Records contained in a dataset
= Beginning of Section =

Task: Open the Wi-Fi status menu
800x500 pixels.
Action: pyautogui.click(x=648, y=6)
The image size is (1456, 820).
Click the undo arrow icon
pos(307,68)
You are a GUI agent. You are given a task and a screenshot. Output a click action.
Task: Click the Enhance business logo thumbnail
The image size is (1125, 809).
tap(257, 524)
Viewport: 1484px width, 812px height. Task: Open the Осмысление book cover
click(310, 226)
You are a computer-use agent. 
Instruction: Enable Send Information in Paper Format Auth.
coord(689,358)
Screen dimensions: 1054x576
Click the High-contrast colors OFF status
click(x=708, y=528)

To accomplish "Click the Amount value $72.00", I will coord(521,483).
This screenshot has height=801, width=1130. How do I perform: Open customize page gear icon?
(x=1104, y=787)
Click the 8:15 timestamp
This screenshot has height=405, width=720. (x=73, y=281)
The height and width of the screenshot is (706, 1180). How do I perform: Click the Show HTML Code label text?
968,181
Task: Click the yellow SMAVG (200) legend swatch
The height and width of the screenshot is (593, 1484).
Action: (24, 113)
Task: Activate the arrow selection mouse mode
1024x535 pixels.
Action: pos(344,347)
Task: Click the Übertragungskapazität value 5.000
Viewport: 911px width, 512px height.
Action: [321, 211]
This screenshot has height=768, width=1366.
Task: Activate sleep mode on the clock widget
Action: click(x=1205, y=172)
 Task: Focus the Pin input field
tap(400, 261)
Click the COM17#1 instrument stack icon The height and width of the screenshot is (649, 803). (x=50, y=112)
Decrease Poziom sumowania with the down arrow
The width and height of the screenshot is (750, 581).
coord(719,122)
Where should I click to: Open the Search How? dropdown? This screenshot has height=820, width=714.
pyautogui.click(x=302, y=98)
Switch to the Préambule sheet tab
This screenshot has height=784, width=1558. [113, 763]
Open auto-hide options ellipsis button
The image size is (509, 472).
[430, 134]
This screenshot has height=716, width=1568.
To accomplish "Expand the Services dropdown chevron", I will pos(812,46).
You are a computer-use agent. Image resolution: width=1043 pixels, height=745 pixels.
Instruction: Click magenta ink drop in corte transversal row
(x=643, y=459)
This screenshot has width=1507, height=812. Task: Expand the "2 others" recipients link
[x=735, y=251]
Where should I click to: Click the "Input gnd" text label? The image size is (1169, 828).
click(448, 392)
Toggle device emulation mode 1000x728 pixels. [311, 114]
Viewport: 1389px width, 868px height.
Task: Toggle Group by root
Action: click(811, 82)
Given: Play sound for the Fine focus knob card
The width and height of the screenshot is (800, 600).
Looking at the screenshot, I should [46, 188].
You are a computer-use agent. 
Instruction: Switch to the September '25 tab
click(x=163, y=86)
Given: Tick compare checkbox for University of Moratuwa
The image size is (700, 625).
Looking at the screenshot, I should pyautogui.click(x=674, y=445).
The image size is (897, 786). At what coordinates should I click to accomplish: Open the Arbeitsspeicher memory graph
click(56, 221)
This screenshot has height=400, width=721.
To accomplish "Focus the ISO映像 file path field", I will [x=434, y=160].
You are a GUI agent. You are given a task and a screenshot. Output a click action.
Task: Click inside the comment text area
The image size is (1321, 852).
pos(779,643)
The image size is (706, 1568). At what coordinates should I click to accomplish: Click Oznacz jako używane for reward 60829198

= End of Section =

● **Problem to work on**
Output every record verbatim.

● **Written solution**
Task: Open the Wi-Fi status menu
800x500 pixels.
Action: pyautogui.click(x=648, y=6)
The image size is (1456, 820).
Click the undo arrow icon
pos(307,68)
You are a GUI agent. You are given a task and a screenshot. Output a click action.
Task: Click the Enhance business logo thumbnail
The image size is (1125, 809).
tap(257, 524)
Viewport: 1484px width, 812px height. Task: Open the Осмысление book cover
click(310, 226)
You are a computer-use agent. 
Instruction: Enable Send Information in Paper Format Auth.
coord(689,358)
Screen dimensions: 1054x576
Click the High-contrast colors OFF status
click(x=708, y=528)

To accomplish "Click the Amount value $72.00", I will coord(521,483).
This screenshot has height=801, width=1130. How do I perform: Open customize page gear icon?
(x=1104, y=787)
Click the 8:15 timestamp
This screenshot has height=405, width=720. (x=73, y=281)
The height and width of the screenshot is (706, 1180). How do I perform: Click the Show HTML Code label text?
968,181
Task: Click the yellow SMAVG (200) legend swatch
The height and width of the screenshot is (593, 1484).
Action: (24, 113)
Task: Activate the arrow selection mouse mode
1024x535 pixels.
Action: pos(344,347)
Task: Click the Übertragungskapazität value 5.000
Viewport: 911px width, 512px height.
Action: [321, 211]
This screenshot has height=768, width=1366.
Task: Activate sleep mode on the clock widget
Action: click(x=1205, y=172)
 Task: Focus the Pin input field
tap(400, 261)
Click the COM17#1 instrument stack icon The height and width of the screenshot is (649, 803). (x=50, y=112)
Decrease Poziom sumowania with the down arrow
The width and height of the screenshot is (750, 581).
coord(719,122)
Where should I click to: Open the Search How? dropdown? This screenshot has height=820, width=714.
pyautogui.click(x=302, y=98)
Switch to the Préambule sheet tab
This screenshot has height=784, width=1558. [113, 763]
Open auto-hide options ellipsis button
The image size is (509, 472).
[430, 134]
This screenshot has height=716, width=1568.
To accomplish "Expand the Services dropdown chevron", I will pos(812,46).
You are a computer-use agent. Image resolution: width=1043 pixels, height=745 pixels.
Instruction: Click magenta ink drop in corte transversal row
(x=643, y=459)
This screenshot has width=1507, height=812. Task: Expand the "2 others" recipients link
[x=735, y=251]
Where should I click to: Click the "Input gnd" text label? The image size is (1169, 828).
click(448, 392)
Toggle device emulation mode 1000x728 pixels. [311, 114]
Viewport: 1389px width, 868px height.
Task: Toggle Group by root
Action: click(811, 82)
Given: Play sound for the Fine focus knob card
The width and height of the screenshot is (800, 600).
Looking at the screenshot, I should [46, 188].
You are a computer-use agent. 
Instruction: Switch to the September '25 tab
click(x=163, y=86)
Given: Tick compare checkbox for University of Moratuwa
The image size is (700, 625).
Looking at the screenshot, I should pyautogui.click(x=674, y=445).
The image size is (897, 786). At what coordinates should I click to accomplish: Open the Arbeitsspeicher memory graph
click(56, 221)
This screenshot has height=400, width=721.
To accomplish "Focus the ISO映像 file path field", I will [x=434, y=160].
You are a GUI agent. You are given a task and a screenshot. Output a click action.
Task: Click inside the comment text area
The image size is (1321, 852).
pos(779,643)
The image size is (706, 1568). At what coordinates should I click to accomplish: Click Oznacz jako używane for reward 60829198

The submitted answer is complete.